The no-design design guide to email templates
A design guide that’s not about design? Hear me out. Because if you haven’t tackled basic no-coding email template design, let me tell you it’s 80% understanding ‘the rules’ and 20% getting creative.
That doesn’t mean it’s not fun or that you can’t create scroll-worthy templates without being an expert coder. It’s just a case of understanding how emails work - something I learned when I put together my own newsletter.
Being a busy gal I have no time for finicky processes, so I use Mailerlite, an easy-to-use Email Service Platform (ESP, swanky) that has a free plan and gives me all the functionality I need - including the ability to schedule emails, which I’m a big fan of.
The drag-and-drop approach (common across most of these types of platforms) makes design a question of creating the right assets according to those rules. Speaking of which:
Think content first
What kind of email are you designing? A wordy newsletter? A snappy sales email? Depending on what the email needs to communicate you’ll need to consider things like banners, hero images, icons and calls to action. Text-to-image ratio is important in email design erring ideally towards 70:30 or 60:40. Avoiding text-only graphic headers will help here and will increase your email’s accessibility.
600 is the magic number
The width of a standard template in pixels. When you’re designing your email, think in divisions of 600 so you can get your proportions right - whether that’s margins, graphics or text boxes. You can play with the image scaling when creating your template, but if you start with correctly sized images and graphics, you’ll find your template will come together more quickly.
Check how much flexibility your ESP gives you before you start. Some (like Mailerlite) have presets for left and right-hand margins, but you can add padding top and bottom between sections to your heart’s content. Others (like Mailchimp) let you fiddle with spacing on all sides. However much flexibility they give, they’re still working to that set width, so bear that in mind.
Mobile is king
Almost everyone reads their emails on their phones now, but mobile email clients aren’t as kind to your design as desktop ones, so always think about how that snazzy graphic will look when it’s shrunk down to a smaller portrait screen.
Most ESPs will let you design specifically for mobile and tinker with settings so that you have more control. Just make sure you preview both versions.
Don’t forget to check your fonts
Managing expectations here: the number of fonts on offer is limited. (Sometimes you can upload your brand fonts so worth checking.) So you have to choose whether you want to:
Hand-code headers and text blocks to match your brand fonts
Pros:
Not impossible or difficult once you know how
Full branding throughout the email
Cons:
More time needed to format any text featured in the email and test that it works across the top email clients (Gmail, Apple Mail, Outlook etc)
Depending on the reader’s device they may never see it and will see a substitute system font.

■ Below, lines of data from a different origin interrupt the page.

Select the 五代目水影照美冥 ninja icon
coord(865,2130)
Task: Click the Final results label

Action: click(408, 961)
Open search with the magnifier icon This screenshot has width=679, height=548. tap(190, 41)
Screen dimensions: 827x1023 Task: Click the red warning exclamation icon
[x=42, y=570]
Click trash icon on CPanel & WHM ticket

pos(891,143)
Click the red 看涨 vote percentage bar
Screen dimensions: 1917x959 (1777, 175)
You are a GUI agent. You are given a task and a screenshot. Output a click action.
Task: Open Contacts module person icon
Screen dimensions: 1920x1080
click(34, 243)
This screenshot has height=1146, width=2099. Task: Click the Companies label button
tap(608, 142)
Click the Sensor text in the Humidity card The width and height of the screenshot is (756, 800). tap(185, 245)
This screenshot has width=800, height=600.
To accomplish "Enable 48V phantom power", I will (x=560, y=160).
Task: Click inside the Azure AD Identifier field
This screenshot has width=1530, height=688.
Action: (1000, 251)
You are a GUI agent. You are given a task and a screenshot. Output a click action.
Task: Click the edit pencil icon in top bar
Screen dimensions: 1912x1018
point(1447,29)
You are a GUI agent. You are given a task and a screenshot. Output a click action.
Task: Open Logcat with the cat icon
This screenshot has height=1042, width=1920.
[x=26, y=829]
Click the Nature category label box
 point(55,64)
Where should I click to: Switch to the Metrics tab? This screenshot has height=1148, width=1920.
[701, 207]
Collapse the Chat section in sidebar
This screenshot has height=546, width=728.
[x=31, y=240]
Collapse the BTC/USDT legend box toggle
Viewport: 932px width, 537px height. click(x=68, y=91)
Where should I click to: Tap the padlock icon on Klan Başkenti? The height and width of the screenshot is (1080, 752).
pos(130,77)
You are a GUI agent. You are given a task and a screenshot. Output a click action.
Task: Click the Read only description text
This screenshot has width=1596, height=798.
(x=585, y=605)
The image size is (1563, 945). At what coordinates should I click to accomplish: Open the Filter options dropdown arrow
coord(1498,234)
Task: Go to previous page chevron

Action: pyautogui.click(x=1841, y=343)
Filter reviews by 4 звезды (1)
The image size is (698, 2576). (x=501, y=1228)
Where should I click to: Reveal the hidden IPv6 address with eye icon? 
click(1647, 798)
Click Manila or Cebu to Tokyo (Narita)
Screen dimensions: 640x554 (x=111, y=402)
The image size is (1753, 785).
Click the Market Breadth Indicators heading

Picking a system font you know will render reliably, that complements your brand font and leaving graphics like headers, footers and content-relevant graphics to keep everything on brand.
Pros:
Quick to set up and easier for you/your client to manage when creating ongoing campaigns
More likely to render reliably across the main email clients. (NB Your ESP offering you a font isn’t a guarantee it will show unless it’s a web safe font.)
Cons:
Limited selection
May jar with other brand elements
(NB always include a system/web safe font option on all brand/rebrand projects - especially if email marketing is a priority.)
Whatever font you go with, don’t rely on what you see in the email builder - send yourself a test so you can see for yourself. Which brings me to my final rule…
Test, test and test again
Ideally with as many different email clients as possible. You can use a dedicated platform like Testi (This could be a shared responsibility if you’re designing a template for a client rather than for yourself.)
Checking desktop vs mobile is non-negotiable. Email builders give you a decent preview of how your email will look in an inbox, but it’s not bulletproof, so it’s up to you to check and adjust. While you’re there check how those web safe fonts look, whether graphics aren’t too tiny and that your design still works in dark mode.
It’s a given that older versions of Outlook will chew your beautiful design up and spit it out (ask any email developer about white lines in Outlook and watch them twitch), but I wouldn’t sweat that one unless you’re designing for a client who knows that their customers/readers are Outlook worshippers 😳
That’s it! Email template design by nature demands that you keep things simple and uncluttered, which can make it feel like you’re just digitally plonking things in boxes, but once you get your head around the rules you can have fun with what you plonk in those boxes.